[Start of Attachment]

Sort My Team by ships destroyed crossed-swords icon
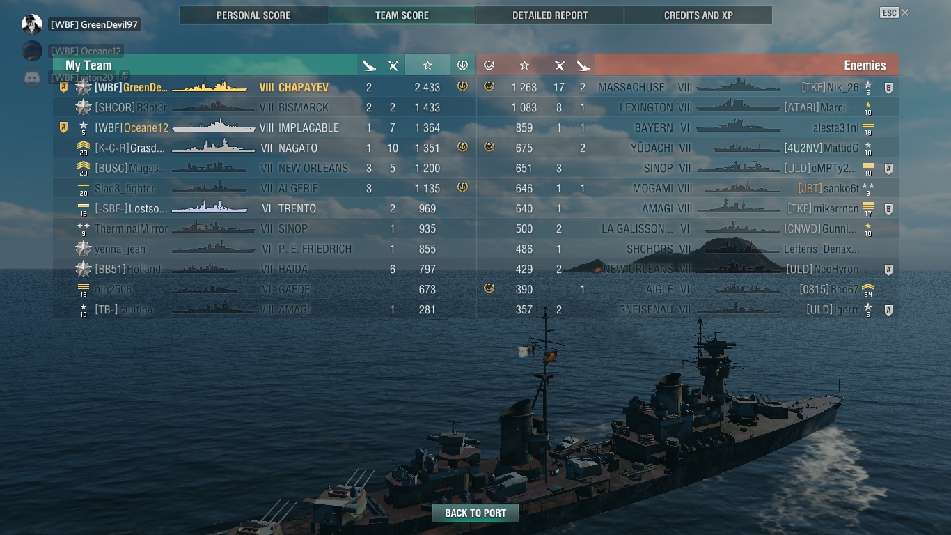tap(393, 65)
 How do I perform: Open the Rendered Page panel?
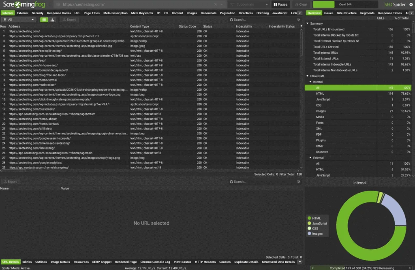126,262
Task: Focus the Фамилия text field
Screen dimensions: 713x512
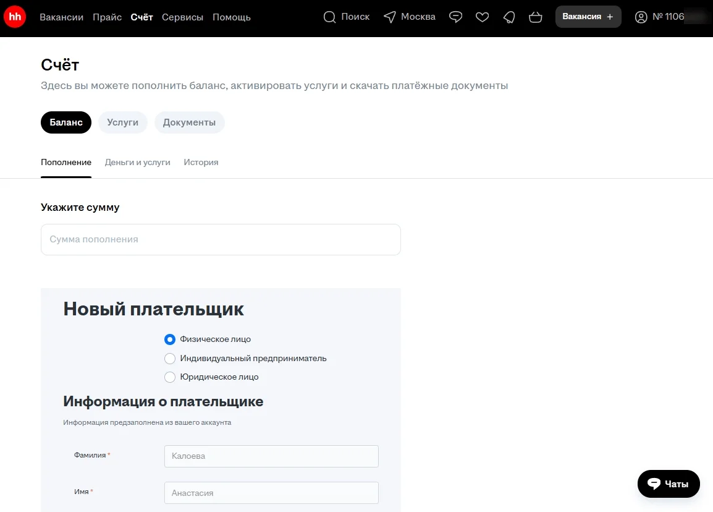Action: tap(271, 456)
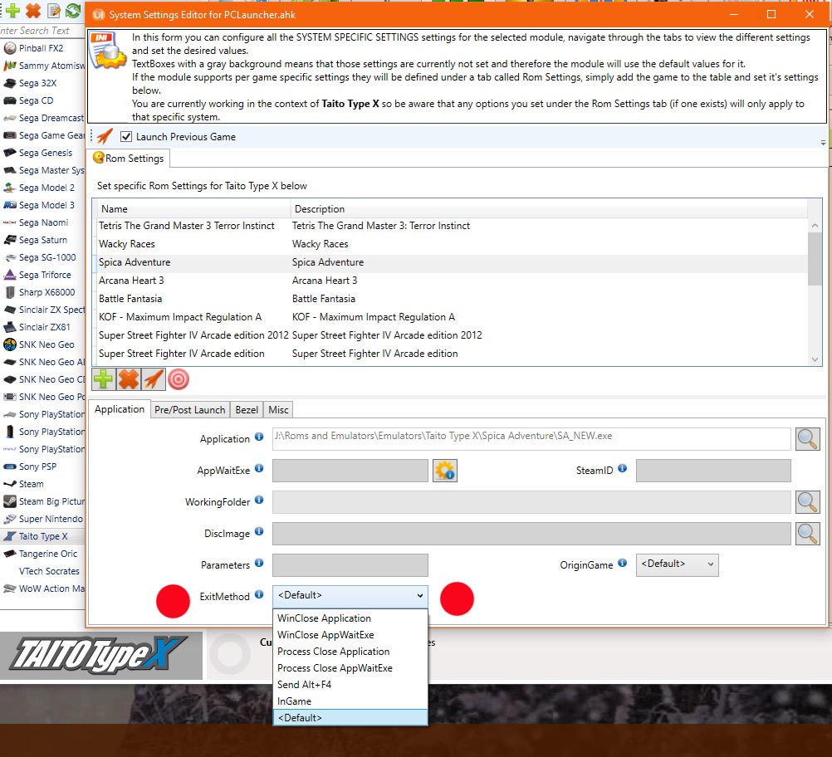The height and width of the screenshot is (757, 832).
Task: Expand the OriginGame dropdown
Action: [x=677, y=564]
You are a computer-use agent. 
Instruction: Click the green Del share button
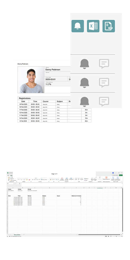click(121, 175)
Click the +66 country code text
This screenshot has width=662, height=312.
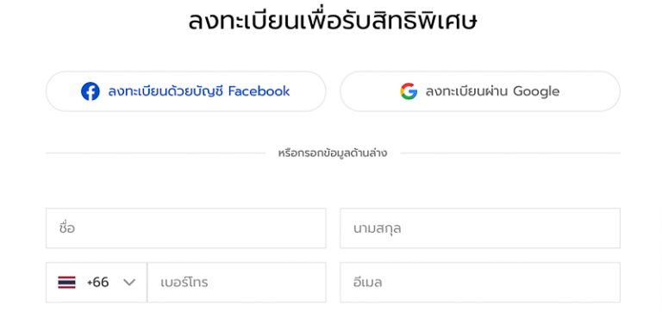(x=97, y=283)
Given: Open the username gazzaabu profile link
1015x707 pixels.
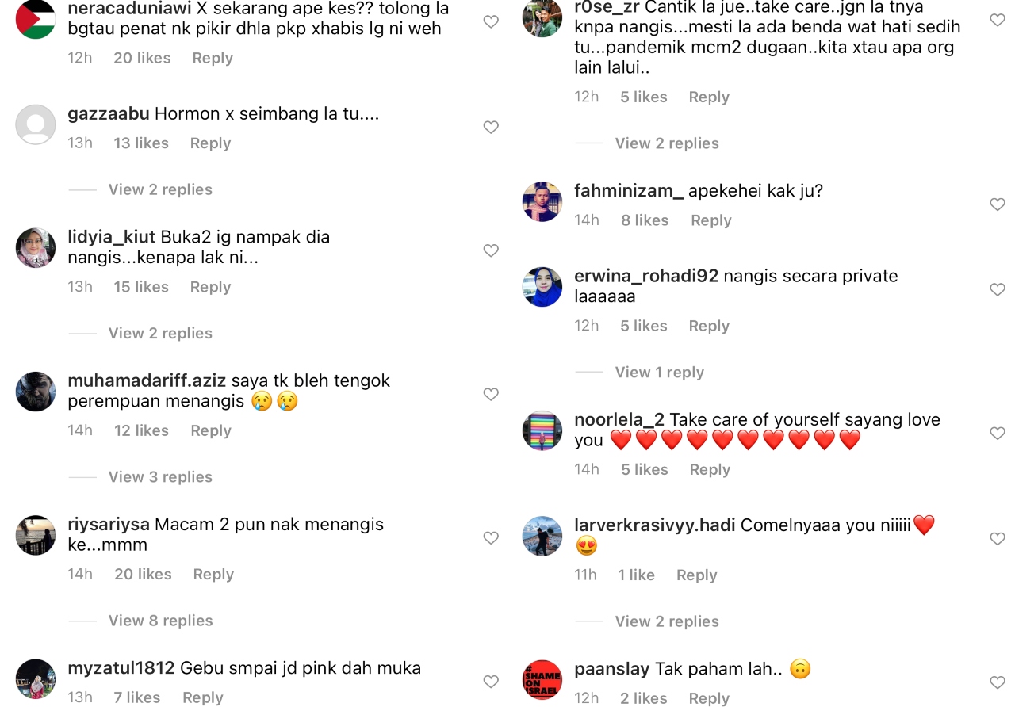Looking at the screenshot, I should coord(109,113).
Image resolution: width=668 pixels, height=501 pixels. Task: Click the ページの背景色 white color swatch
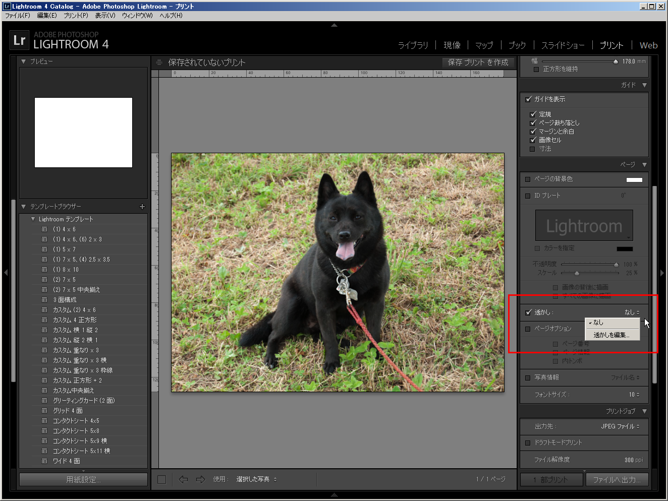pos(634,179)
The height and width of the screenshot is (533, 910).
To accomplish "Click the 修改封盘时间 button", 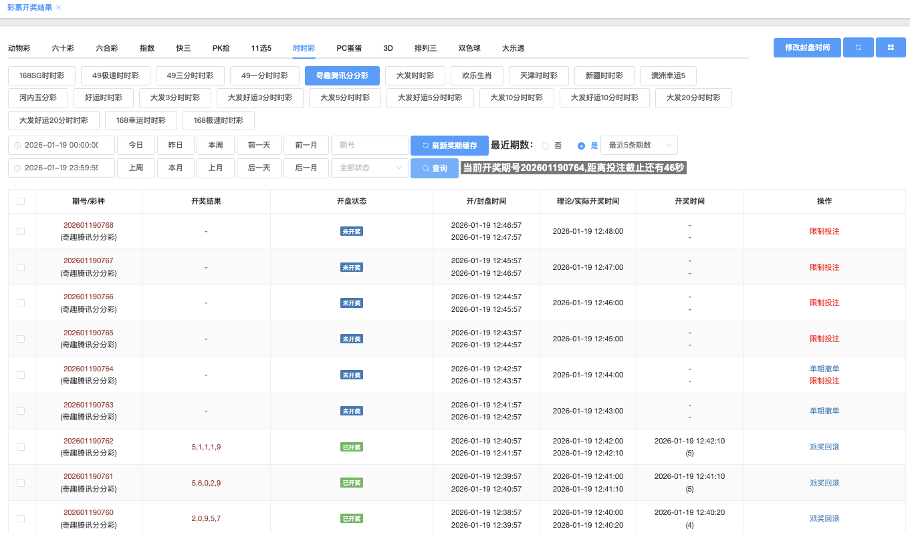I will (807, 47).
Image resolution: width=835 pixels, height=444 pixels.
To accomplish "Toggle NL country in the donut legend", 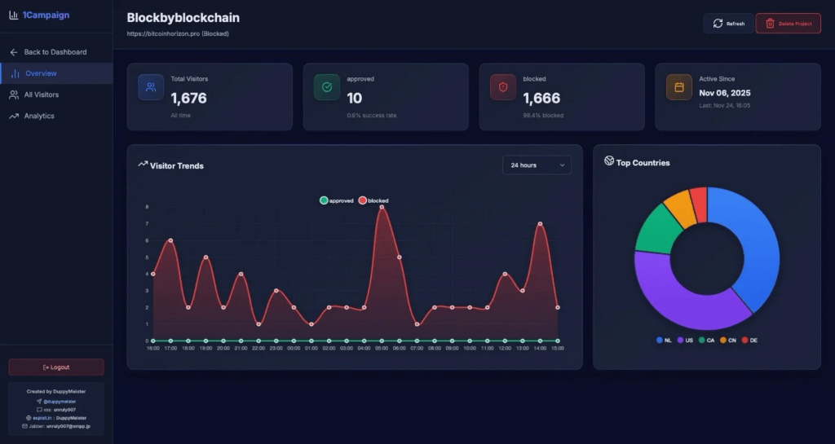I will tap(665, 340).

[End of Attachment]

= Your instructions =
Each line from the beginning of the entries up to and including the one containing "The height and width of the screenshot is (533, 910)." must be restated exactly. Pictures are to be left out.

= Task result =
Sort My Team by ships destroyed crossed-swords icon
tap(393, 65)
 How do I perform: Open the Rendered Page panel?
126,262
Task: Focus the Фамилия text field
Screen dimensions: 713x512
Action: tap(271, 456)
The height and width of the screenshot is (757, 832).
Task: Expand the OriginGame dropdown
Action: [x=677, y=564]
You are a computer-use agent. 
Instruction: Click the green Del share button
click(121, 175)
Click the +66 country code text
This screenshot has width=662, height=312.
(x=97, y=283)
Given: Open the username gazzaabu profile link
1015x707 pixels.
Looking at the screenshot, I should coord(109,113).
Image resolution: width=668 pixels, height=501 pixels. Task: Click the ページの背景色 white color swatch
pos(634,179)
The height and width of the screenshot is (533, 910).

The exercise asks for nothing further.